Une telle sensibilisation peut avoir beaucoup de valeur pour équiper les civils, en particulier les jeunes qui utilisent beaucoup les réseaux sociaux, afin qu’ils puissent distinguer entre les initiatives légitimes des missions et les rumeurs et mensonges.
En juin 2021, la MINUSCA a invité des rédacteurs de journaux et des chefs de la société civile à Bangui pour une session sur la lutte contre la désinformation. L’Association des blogueurs de Centrafrique, le Consortium des journalistes contre la désinformation et l’Association « Fake Check » de Centrafrique ont participé, entre autres.
Serge Lambas, rédacteur du journal Étoile, a exhorté ses collègues journalistes à respecter l’éthique de leur métier. « En tant que journalistes, nous devons fournir des informations provenant de sources vérifiées, pour que cela puisse bénéficier à la population, conformément à notre éthique professionnelle », a-t-il déclaré, selon un rapport d’actualité de la MINUSCA.
Thibaut Logbama Mokole, secrétaire général d’une association représentant les victimes de la désinformation, a déclaré : « Après cette formation, nous retournerons dans nos bases respectives pour montrer à nos membres comment utiliser les réseaux sociaux, en particulier Facebook, et comment éviter de publier des informations fausses. »
Alors que la population de l’Afrique augmente et devient proportionnellement plus jeune, il est raisonnable de postuler que l’engagement avec les réseaux sociaux augmentera. Alors que les conflits continuent dans des lieux tels que la RCA, le Mali et ailleurs, les vides d’informations persisteront. L’ONU, les gouvernements nationaux et les organisations de la société civile n’auront pas d’autre choix que de continuer à faire face à la désinformation et la mésinformation.

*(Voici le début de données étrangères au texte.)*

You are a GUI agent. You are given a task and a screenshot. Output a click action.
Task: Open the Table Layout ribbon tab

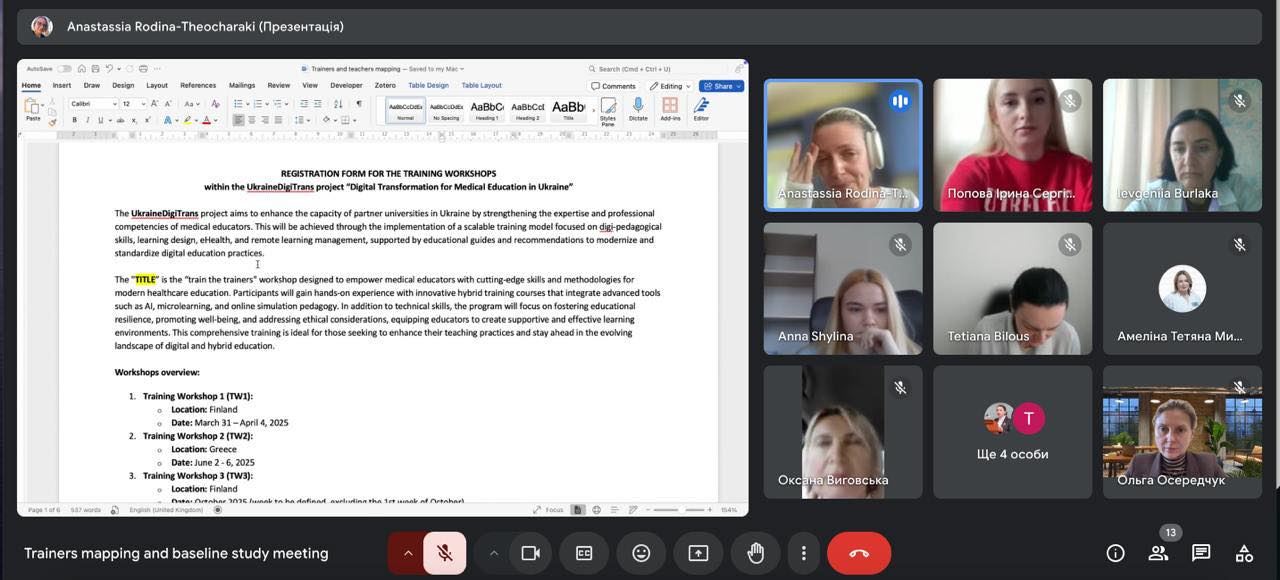pos(481,86)
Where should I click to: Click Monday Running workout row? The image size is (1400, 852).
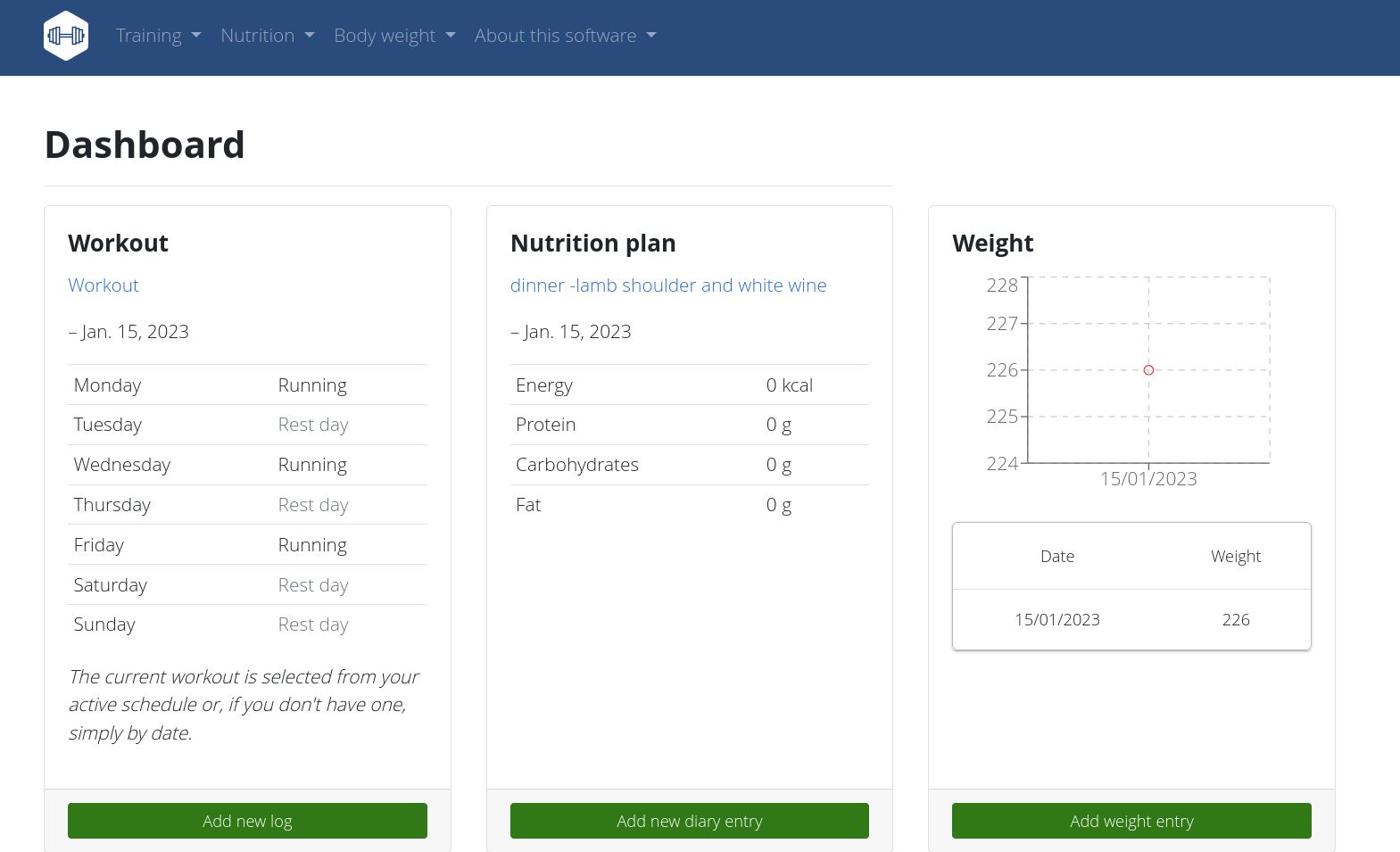tap(247, 385)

Les missions de maintien de la paix devront développer de nouveaux moyens pour contrer la désinformation afin de protéger leur propre personnel. selon le rapport du Center for International Peace Operations. Il présente quatre secteurs d’amélioration :
LA SENSIBILISATION SITUATIONNELLE : Les missions devraient « cartographier le panorama des médias » et surveiller les réseaux sociaux tout en éduquant aussi le personnel sur le terrain au sujet de la désinformation. Les conditions sujettes à la désinformation, par exemple les périodes précédant des élections, devraient être surveillées pour déceler des vulnérabilités.

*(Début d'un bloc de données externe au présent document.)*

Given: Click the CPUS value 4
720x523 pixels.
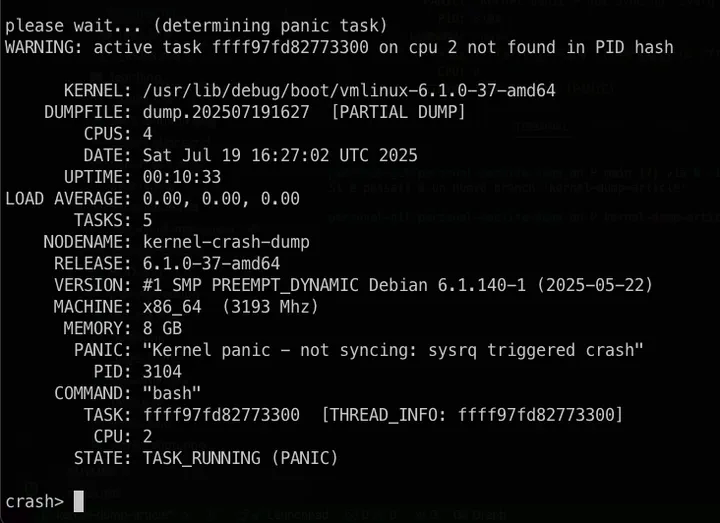Looking at the screenshot, I should pos(148,134).
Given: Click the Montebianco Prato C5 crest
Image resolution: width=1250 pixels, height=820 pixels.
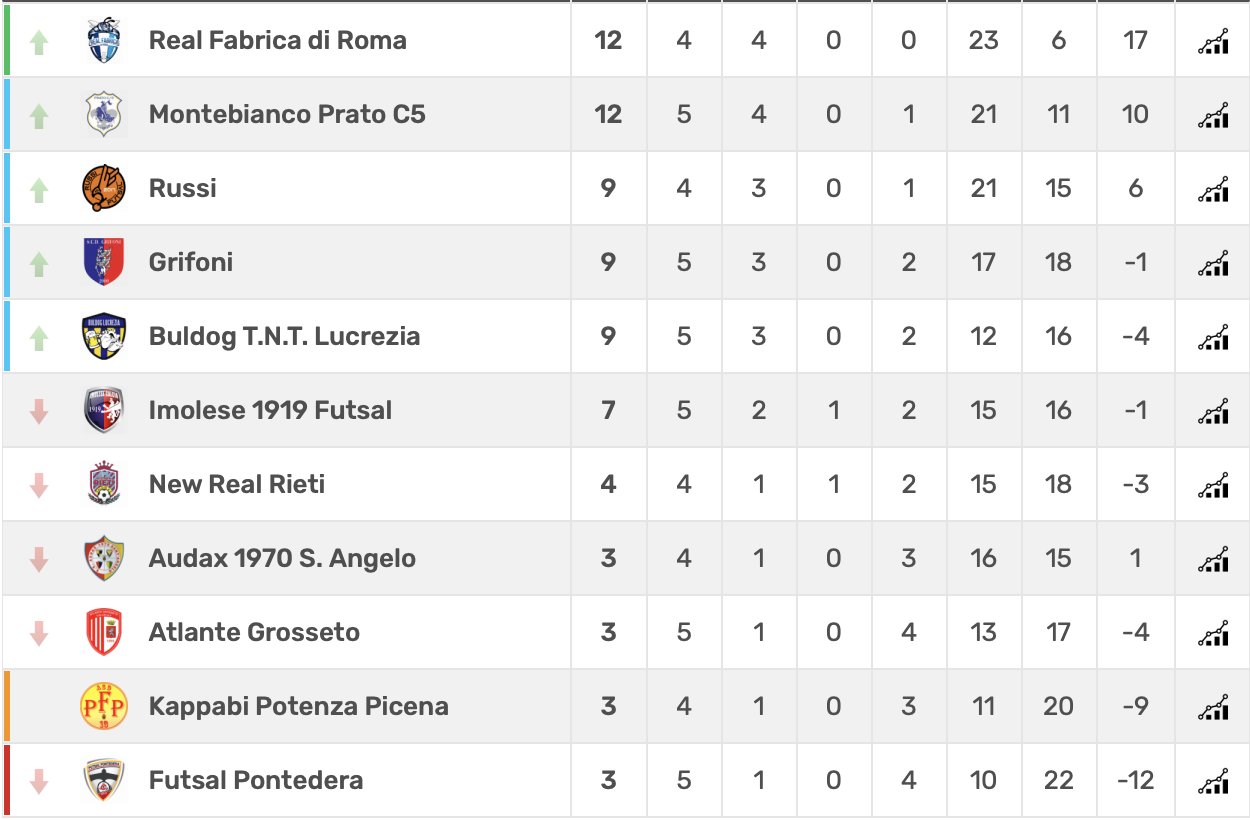Looking at the screenshot, I should coord(104,114).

LA RÉPONSE : Chaque mission devrait avoir une stratégie de communication générale qui personnalise des approches pour les groupes vulnérables à la désinformation. Le personnel de la mission devrait aussi partager activement des informations vérifiées et fiables et « surveiller les droits de l’homme dans l’espace du numérique. »
LA RÉSILIENCE : Les missions doivent constamment analyser les points faibles et y répondre selon les besoins, tout en évaluant aussi régulièrement la technologie de l’information et les communications pour identifier et surveiller les systèmes vulnérables à la désinformation. Les missions devraient aussi aider les gouvernements hôtes à contrôler les plateformes en ligne et protéger les données. Le développement des capacités et des connaissances entre les journalistes, les jeunes et les représentants de la société civile est essentiel.
LA COOPÉRATION : Les missions devraient travailler avec les pays hôtes et les sociétés de réseaux sociaux pour contrôler de façon appropriée le contenu, les informations d’échange et les meilleures pratiques avec les autres missions de maintien de la paix. La fourniture d’une formation pour les pays contributeurs de soldats serait aussi utile.